I'm actually IN that world! I'm not some outsider looking in. I know the fucking culture, something I really don't see the average law firm attorney having! Most of you aren't going to have executive knowledge.

As I know law schools are obsessed with GPA, law review participation & where you went to law school (despite the head of this clinic saying they would look at one's practical experience in selection choices), it seems to me that you're not going to get effective help here if you're an indie filmmaker.

I've never recommended it to anyone & I still won't. Indie filmmaking continues to change & what worked 10 years ago doesn't necessarily work today (this was even stated by the presenter at my Aspiring Filmmakers' Bootcamp, himself a well known indie filmmaker).

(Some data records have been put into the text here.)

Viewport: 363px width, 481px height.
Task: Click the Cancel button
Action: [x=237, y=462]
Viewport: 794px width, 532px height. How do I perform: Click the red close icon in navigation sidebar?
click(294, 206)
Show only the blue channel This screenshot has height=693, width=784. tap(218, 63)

Unless you're a lawyer who actually has some creative cache in the business (prior or current experience in an entertainment role, close friends within it, etc.), you don't know shit about getting that client trust & respect. Hollywood is also very different from the indie world. I don't know of many attorneys in law firms who'd bother to research the indie film culture & I don't mean "indie" like the movie aired on IFC. I'm speaking of true, underground indie that most people don't know about & you have to actually FIND to know about.

Who else finds something wrong with an indie film clinic where an attorney that actually WORKS in the indie film industry as executive + lawyer is not being contacted to get involved? That elitist BS doesn't fly in my world. No one cares about your Harvard law degree & if you bring it up, you'll be announcing yourself as a privileged douchebag who can't help the average indie filmmaker. No one's cared about where I went to law school & used it as a basis for my worth as a person like attorneys will do to others.

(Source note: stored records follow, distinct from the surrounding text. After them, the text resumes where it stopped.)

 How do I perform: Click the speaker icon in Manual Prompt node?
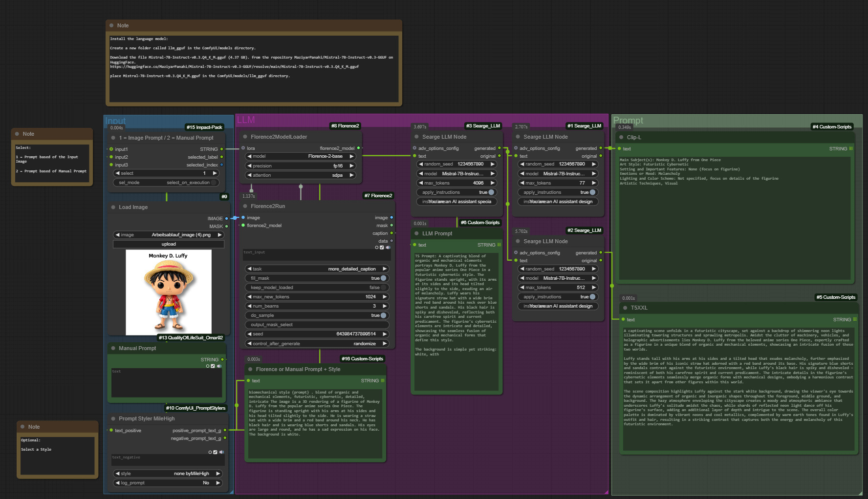coord(219,366)
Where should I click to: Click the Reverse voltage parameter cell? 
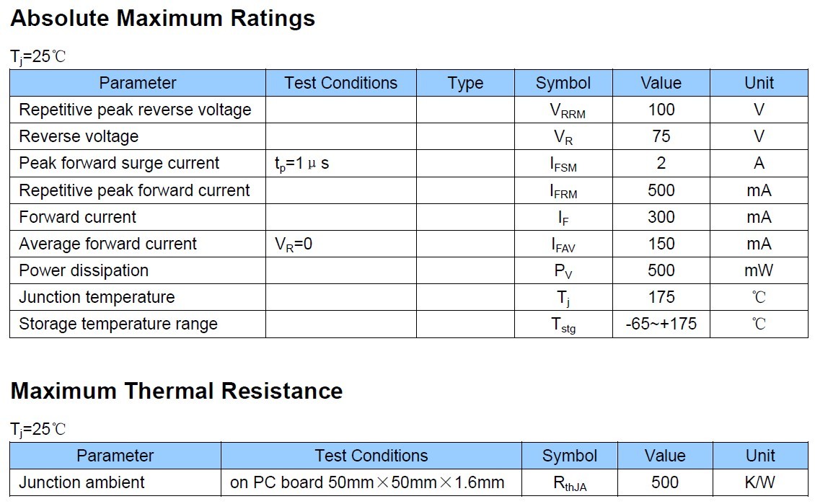(x=79, y=136)
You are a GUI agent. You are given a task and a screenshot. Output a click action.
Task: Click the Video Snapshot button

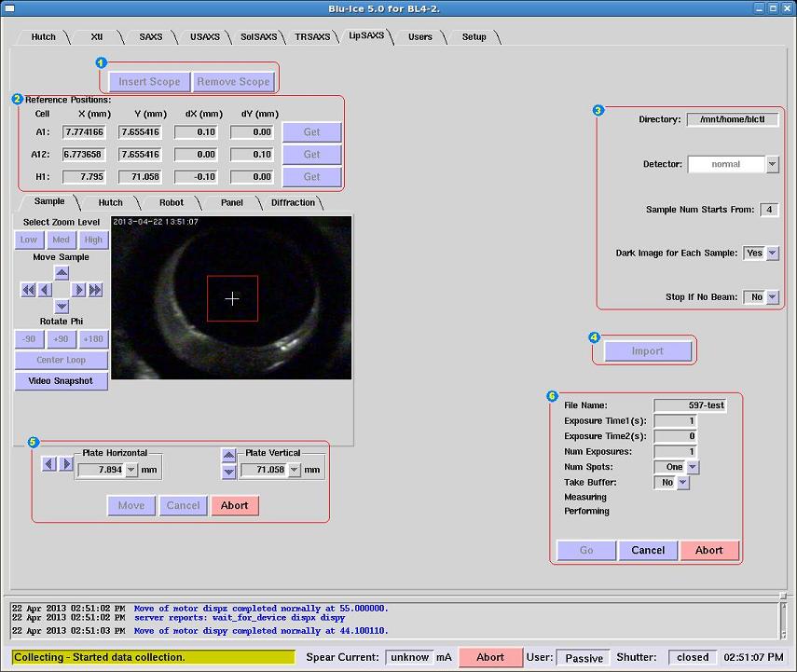[62, 381]
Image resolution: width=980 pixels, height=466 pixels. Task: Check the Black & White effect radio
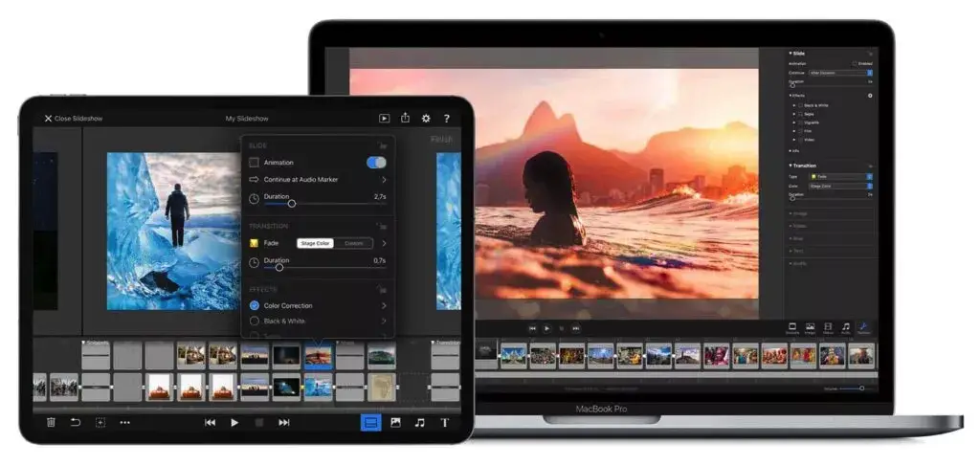[x=255, y=322]
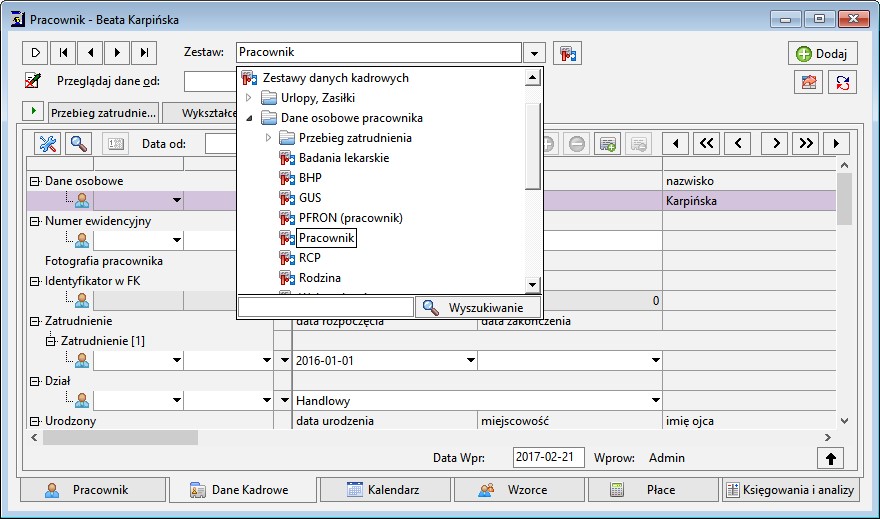Collapse the Zatrudnienie section in grid
The image size is (880, 519).
(x=34, y=321)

Hearing about these examples, you can see where my loyalties lie & why they lie where they do. I'm all about my creative/entertainment people, at least the ones who aren't jerks to me or completely unprofessional. Seems that's a much smaller number than the amount of attorneys who have disrespected me.

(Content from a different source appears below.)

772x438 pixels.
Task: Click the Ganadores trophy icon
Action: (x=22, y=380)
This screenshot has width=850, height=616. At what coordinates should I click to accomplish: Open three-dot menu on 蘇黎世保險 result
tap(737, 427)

My involving legal stuff in anything is usually out of the desire to help my entertainment people, not legal organizations (individual attorneys are a different story since I never refer people I despise). While I think the President of NYCLA is awesome & would say the same about some people within that association, I don't really want to join the LinkedIn groups or follow them on Facebook or anything. To me, that sort of thing feels like a public validation of "you're cool." I just can't do that, especially with this disregard to my friend & to me. I can't do it for City Bar either.

I think the concept of an indie film legal clinic is a good one but that clinic should be headed by attorneys with actual entertainment industry experience who know that personality (including motivation) & experience trumps law school BS that only means something to clueless morons who deserve the incompetence they get from hiring based on such standards (I'm talking to you, BigLaw). Academics & BigLaw refugees who don't have entertainment experience should stay out of leadership roles unless they can drop the snottiness & elitism of those worlds + learn the indie culture. That's the only way such a clinic stands a chance of being effective & encouraging the desired clientele to show up.

Crap like this fuels me to surpass them professionally & personally. One day, these assholes will be clamoring to talk to me & I will have only two words to say. You can guess what they are.